Keywords: poultry, bacterial infection, bacteriophage, scientometric, CiteSpace

Graphical Abstract

graphic file with name phage.2023.0039_figure10.jpg

Introduction

The poultry sector has great socioeconomic importance and is responsible for providing food and jobs for millions worldwide. According to estimates from the Food and Agriculture Organization (FAO) of the United Nations,¹ chicken meat is the leader in the world meat trade. It is further estimated that poultry production will account for over 55% of meat production growth by 2031, with poultry meat projected to constitute 47% of the protein consumed from meat sources (FAO¹). The short production cycle, low costs associated with handling, and nutritional characteristics turn chicken meat into one of the world’s most consumed.^2,3

The poultry industry uses intensive rearing systems to obtain substantial amounts and high stocking densities to meet the increasing demand. However, the barns overcrowding provides an environment conducive to emerging infections that inevitably affect productivity.⁴ Infectious diseases result from a nonfriendly host–parasite relationship in a microscopic environment. In poultry habitats, these infections are mainly due to pathogens, stress, injuries, and deficiency of vital nutrients, leading to the bird’s death.⁵ Among these infections, bacterial diseases are responsible for many fatalities in poultry farming systems, representing approximately half of the no-outbreak mortality, reducing poultry productivity, affecting the quality of meat and eggs, and consequently causing economic losses.^6,7 Niemi⁸ reported that salpingo peritonitis, a disease primarily caused by Escherichia coli, can lead to a loss of approximately US$0.58 per bird. In addition to the economic impact, the search to improve poultry health and welfare underscores the need to understand how bacterial infections occur and disseminate in poultry farming systems, which species are the most common, and how these infections can be treated or prevented.
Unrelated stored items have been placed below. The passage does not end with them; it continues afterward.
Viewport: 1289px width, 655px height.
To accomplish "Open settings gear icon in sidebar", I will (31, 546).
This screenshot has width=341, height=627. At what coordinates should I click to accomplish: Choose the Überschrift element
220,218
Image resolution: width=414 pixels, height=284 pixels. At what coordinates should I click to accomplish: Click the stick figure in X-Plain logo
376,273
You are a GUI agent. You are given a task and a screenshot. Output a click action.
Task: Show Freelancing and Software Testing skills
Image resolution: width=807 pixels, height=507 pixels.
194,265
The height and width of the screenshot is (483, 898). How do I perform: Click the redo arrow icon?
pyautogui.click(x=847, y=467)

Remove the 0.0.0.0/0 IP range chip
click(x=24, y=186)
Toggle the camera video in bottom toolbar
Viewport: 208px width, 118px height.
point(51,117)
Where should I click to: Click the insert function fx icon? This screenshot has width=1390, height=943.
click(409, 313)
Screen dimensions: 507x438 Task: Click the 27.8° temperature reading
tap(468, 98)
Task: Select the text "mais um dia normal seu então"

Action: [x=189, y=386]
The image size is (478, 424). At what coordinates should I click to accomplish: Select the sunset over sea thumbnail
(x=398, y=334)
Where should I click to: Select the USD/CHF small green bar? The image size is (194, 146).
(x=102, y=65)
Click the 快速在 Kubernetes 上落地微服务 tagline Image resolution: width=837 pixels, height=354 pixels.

Recently, bacteriophages, viruses that infect bacteria exclusively, have drawn attention as an innovative alternative to complement the disinfection approaches in poultry farming systems.⁴ Wong et al.⁹ reported a reduction in bacteria concentration after artificially inoculating 6-day-old bacteria-free chicks with Salmonella typhimurium and bacteriophages. The decline of other Salmonella strains is also shown by Ge et al.,¹⁰ who observed a reduction of S. enteritidis and S. pullorum in chicken skin using the S55 phage. Furthermore, the in vitro use of bacteriophages to reduce E. coli biofilm and to combat the incidence of avian pathogenic E. coli (APEC) has already been reported.^11,12

Nevertheless, the study of these viruses in live animals is still embryonic, and it is necessary to understand the strengths and gaps better so that technological application is possible. A way of studying current trends in a scientific field is through scientometric approaches. This method allows the identification of the main theories and research related to a search area.¹³ Considering that there are no systematic reviews on this specific subject, this work aimed to carry out a scientometric analysis using CiteSpace and Excel to assess the incidence of bacterial infections in poultry systems. The research also allowed us to verify the trends and relevance of bacteriophages as an alternative treatment in poultry chains, aiming to answer the following questions:

Q1.

What is the chronological growth of published articles on bacterial infections and bacteriophage application?

Q2.

What are the most influential countries on this topic? To what can this relevance be attributed?

Q3.

Based on the keywords co-occurrence network, what is the knowledge structure of bacterial infections and bacteriophages in poultry systems?

Q4.

How can the incidence of antimicrobial resistance and the use of bacteriophages be correlated?

Q5.

What are the main trends and gaps in research on bacteriophages in poultry systems?

Methods

Literature search

The data were obtained from the Web of Science (WoS) core collection and organized into two lists. The mentioned platform has a vast database of scientific publications and is a valuable data source for scientometric analysis.^14,15 The first list (i) looks for the incidence of bacterial infections in poultry systems, considering the most reported bacteria in different stages of poultry breeding. This list is identified as “bacterial outbreaks” (BAC). The second list (ii), named bacteriophages or phages (PHA), was created using the same keywords of BAC but adding the term “phages” to unfold the trends and relevance of using bacteriophages.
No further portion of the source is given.